Just shows what a great job Ohio State does. Preparing quarterbacks for success.

Dave Rubcich:

Absolutely.

Raymond Hawkins:

Then he went to LSU. So I’m an SEC guy. I’m a diehard Auburn guy. I’m actually recording today from the Compass office annex in Auburn, Alabama, and I will say having been at the Auburn LSU game in 2019, that Joe Burrow performance, not only in that game, but that season might be the best college quarterback season I’ve personally witnessed. There may be betters, but man, he was unbelievably accurate, unbelievably resilient, unbelievably tough. Just an incredible gamer. That’s as impressed with the college quarterbacks I’ve ever been right there in your backyard.

Dave Rubcich:

Yeah, he’s really good. And he’s proven that in the NFL.

Raymond Hawkins:

Okay, so lifetime in Ohio, you went to the Bearcat, you didn’t study data center cooling at Cincinnati. What did you study?

Dave Rubcich:

No, electrical engineering didn’t really, honestly, when I went to college, I didn’t know what I wanted to do, but I’ve always been good in the math and sciences and there was a lot of demand for engineering, so I knew I could get a job, but as I went through my college career, did some co-oping, the idea of being glued to a desk every day didn’t quite appeal to me. And I had some friends started talking about technical sales, and I liked the idea of going out and seeing customers and seeing new applications, being in factories, different things. And I thought, well, let me give that a try. If I can’t sell anything, I can always default and go back and be a quote engineer. And almost 40 years later, I’m still trying to figure out if I can be a sales guy.
_ _ _ _
- Required task A -
Using the interview transcript above, explain in one to three sentences why Dave Rubcich turned toward technical sales during college instead of staying with desk-based engineering work.
- Required task B -
According to the interview transcript above, from what location is Raymond Hawkins recording?
_ _ _ _
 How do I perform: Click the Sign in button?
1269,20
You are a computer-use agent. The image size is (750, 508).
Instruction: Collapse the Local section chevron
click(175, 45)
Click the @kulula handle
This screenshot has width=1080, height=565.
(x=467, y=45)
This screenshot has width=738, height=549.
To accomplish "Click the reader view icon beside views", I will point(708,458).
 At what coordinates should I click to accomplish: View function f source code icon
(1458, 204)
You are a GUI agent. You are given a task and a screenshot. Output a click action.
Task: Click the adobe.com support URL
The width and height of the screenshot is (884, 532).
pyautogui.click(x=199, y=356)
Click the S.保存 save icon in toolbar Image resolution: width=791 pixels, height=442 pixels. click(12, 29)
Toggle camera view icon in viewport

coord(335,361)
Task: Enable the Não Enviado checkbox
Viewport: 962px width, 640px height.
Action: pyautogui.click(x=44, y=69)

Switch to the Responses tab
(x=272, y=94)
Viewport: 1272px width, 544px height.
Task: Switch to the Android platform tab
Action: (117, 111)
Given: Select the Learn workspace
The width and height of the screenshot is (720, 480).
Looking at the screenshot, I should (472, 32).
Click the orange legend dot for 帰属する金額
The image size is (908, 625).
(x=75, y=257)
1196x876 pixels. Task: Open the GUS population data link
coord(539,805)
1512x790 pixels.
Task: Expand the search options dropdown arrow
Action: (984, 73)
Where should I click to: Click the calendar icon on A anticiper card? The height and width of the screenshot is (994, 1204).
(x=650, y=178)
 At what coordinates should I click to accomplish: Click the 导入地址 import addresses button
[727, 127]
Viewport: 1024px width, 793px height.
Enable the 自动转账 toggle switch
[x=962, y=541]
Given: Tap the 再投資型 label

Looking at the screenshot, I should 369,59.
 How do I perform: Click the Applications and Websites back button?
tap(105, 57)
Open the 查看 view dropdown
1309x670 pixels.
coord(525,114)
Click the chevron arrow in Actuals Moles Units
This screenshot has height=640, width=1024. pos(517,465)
_ _ _ _
- Full answer A -
While doing co-ops in college, Dave Rubcich found that being glued to a desk every day did not appeal to him. When friends began talking about technical sales, he liked the idea of going out to see customers and new applications and spending time in factories. He decided to try it, knowing he could return to work as a quote engineer if selling did not work out.

- Full answer B -
He is recording from the Compass office annex in Auburn, Alabama.